I paesaggi urbani di Sironi, non solo trapelano mistero e cupezza, ma anche covano una violenza repressa, in quel periodo 1920 erano molto forti le tensioni sociali, molti operai si ribellavano alle stette paghe e agli orari di lavoro troppo lunghi, i sindacati avevano sempre più aderenti. Nei dipinti le fabbriche hanno forme aggressive il soggetto principale diviene un autocarro austero e minaccioso, quasi una sentinella che vigila sulla quiete sociale (fig. 12,13). 
Fig. 12 Mario Sironi Paesaggio urbano, 1922

Fig. 13 Mario Sironi Paesaggio urbano, 1921


Il modello ripetuto sembra sia stato il FIAT 18 Bl, usato sia per motivi militari che civili, ma che durante il fascismo portava gli squadristi a compiere i loro atti punitivi! In una illustrazione del 1939 sulla rivista "Viva il duce" Sironi pubblicherà lo stesso autovettura pieno di squadristi con armi e bandiere (fig. 14)
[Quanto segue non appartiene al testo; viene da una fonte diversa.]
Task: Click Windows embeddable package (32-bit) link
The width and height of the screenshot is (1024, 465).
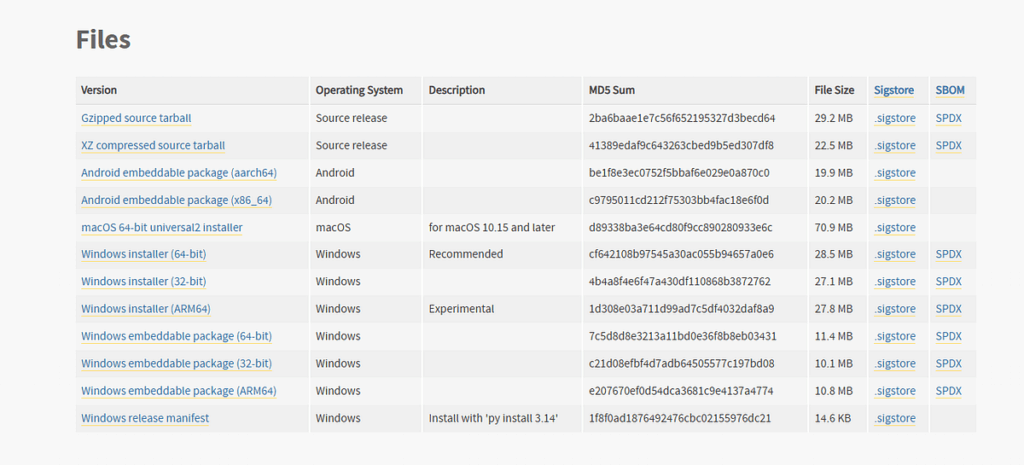Action: point(176,363)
Fig. 14 Mario Sironi Ventitrè Marzo 1919, 1939

Ma al di là degli intenti politici sironiani siamo di fronte ad un fenomeno che interesserà tutta l'Europa, cioè l'anonimità delle periferie, la loro mancanza di genius loci, il loro essere non-luoghi, cupi tristi che più che essere il luogo del riposo domestico diventano il luogo del disagio sociale e dello spaesamento.

Un architetto post moderno come Aldo Rossi, deve molto ai paesaggi urbani di Sironi molti dei suoi disegni hanno le stesse caratteristiche del pittore sassarese (fig. 15.16)

Fig. 15 Mario Sironi Paesaggio con ciminiere, 1939


Fig. 16 Aldo Rossi, Progetto per una torre 1996
Bibliografia:
Emily Braun, Mario Sironi Arte e politica in Italia sotto il fascismo, Bollati Boringhieri 2003
Rossana Bossaglia, Sironi e il Novecento, in Art e Dossier 1991.